“My name is Karim Amir and I am an Englishman born and bred, almost.” –The Buddha of Suburbia, Hanif Kureishi
Continued from Part 1.
On Saturday, February 25, 2012, my gf and I attended a conference at the University of Roehampton in London featuring the works of British author, Hanif Kureishi. The conference took place on Friday evening and all day Saturday. We arrived very late Thursday night, and then ventured out into Peckham on our own the following Friday—all of which I wrote about here & here. After those harrowing hours away from one another, we decided never to part again while I was visiting and spent the entire day of the conference glued to one another.
My gf presented her paper on Saturday morning, so we had the rest of the day to watch others present their papers, discuss novels, philosophy, literary criticism, etc., and chat with people from all around the world. In addition to the photos below, I wanted to highlight two interesting phenomena that occurred while at this conference.
First off, are you familiar with Hanif Kurieshi? I have only read The Buddha of Suburbia (1990), and I thought it a wonderful piece of fiction that I will not attach a label of ‘postcolonial‘ ‘immigrant’ ‘British migrant’ or any other lovely epigraph critics attach to successful, yet subversive, novels. The thing is that this conference was focusing on one man. One singular author. What an amazing thing! Two days of people form Germany, America, Australia, England all joining together to talk about and discuss words one man wrote on a page. Brilliant. You should read The Buddha. It’s good & damned entertaining.
Later on during the Q & A session, when the moderator asked “Are there any other questions…?” and no one responded, I raised my hand. I’m not qualified to ask a question about Kureishi’s work. Let’s face that fact. Every other person who posed a question had at the very least published an article about one of Kureishi’s novels. I have not read much British migrant fiction, nor have I studied a great deal of postcolonialism—I focused on Marxist cultural theory, aesthetics, and feminism while studying Lit. So, I asked him something I thought would interrogate and yet illicit a generally interesting answer.
I asked, “How does it feel to come here tonight knowing that we have spent two days discussing, criticizing and (mis)interpreting you and your work?”
He replied that he found it very humbling, and that he doesn’t like to be thought about too much. He likes to sit at the side of the room. And if anyone focuses on him too much, then he is worried he’ll start to believe all the good things they say about him. He also mentioned that he wished his kids could see him, so that they don’t think he’s just a bum who sits at his computer all day while wearing pajamas. I liked this answer more than any others he gave that evening. Mostly because he was exposing his humanness. I like that.
My other quick anecdote was something my gf & I shared, and I don’t think others may have caught.

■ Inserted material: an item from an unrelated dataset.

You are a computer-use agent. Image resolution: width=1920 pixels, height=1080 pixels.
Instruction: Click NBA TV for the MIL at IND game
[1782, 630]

When Kureishi first arrived that evening, it was in a grand room (seen from the outside in a photo above) with floor-to-ceiling windows, beautiful wood floors, and massive drapes, along with bountiful foods such as sandwiches, cheeses, fruits, etc. But he arrived for a spoken word performance piece that evening that was, apparently, an interpretation of Kureishi’s works. It was interesting. As all performance pieces, and this post, it went on a bit too long for my taste. I was sitting down near a window eating some cheese, blissfully ignoring the decorum which bespoke a social need to stand for the performance, and my gf was standing to my right. Around ten minutes into the seemingly endless performance, as we are all standing, except me, and gazing at this man on a slightly raised stage performing spoken word poetry and making what seemed random hand gesticulations, Kureishi reaches into his pocket to check his cell phone. It was glorious. Just beautiful. My gf and I seemed to be the only two who noticed, everyone else was focused on the performance. We looked at one another, opened our eyes wide and almost burst out laughing!

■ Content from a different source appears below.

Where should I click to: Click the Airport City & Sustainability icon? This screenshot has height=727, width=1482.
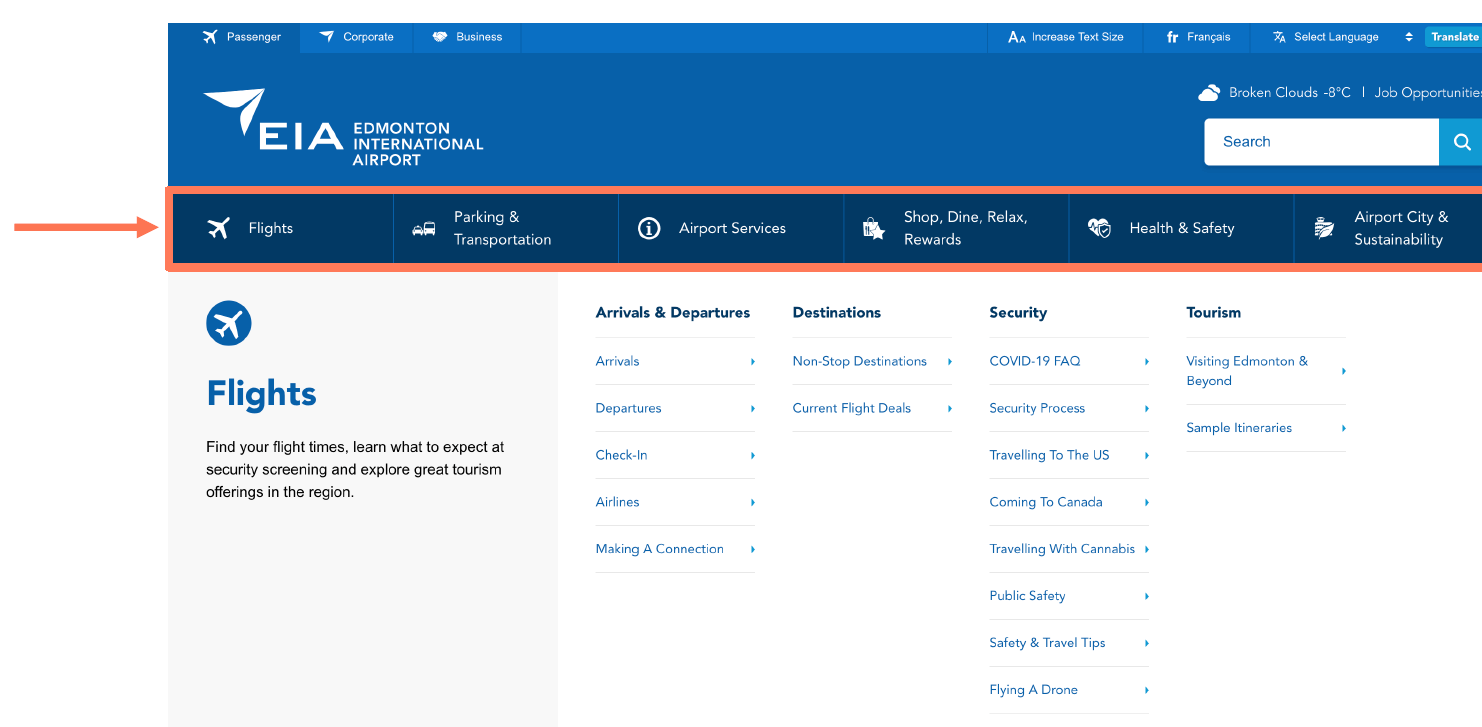pos(1324,228)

That one simple gesture cut through all the pretension in the room. Ecce Homo, behold the man. Behold the man checking his cell phone during a performance piece dedicated to him; behold the man, bored; behold the man, not a god, but a human who is conscious of time and the pretension of that performance piece. From then on I knew Kureishi would rather have a beer in a pub with a few of us then sit here and listen to some dudes Neo-Freudian interpretation of a novel Kureishi wrote when he was 22 years old, and brimming with lust for life and a fervent desire to understand his place in the world.
I remember one more thing Kureishi said. He said that living the creative life was the most fulfilling way to live a life. And that he wished it for his kids, and that if anyone has the opportunity or the moment to grasp a creative life for themselves, then do it. It is simply wonderful. I can see why.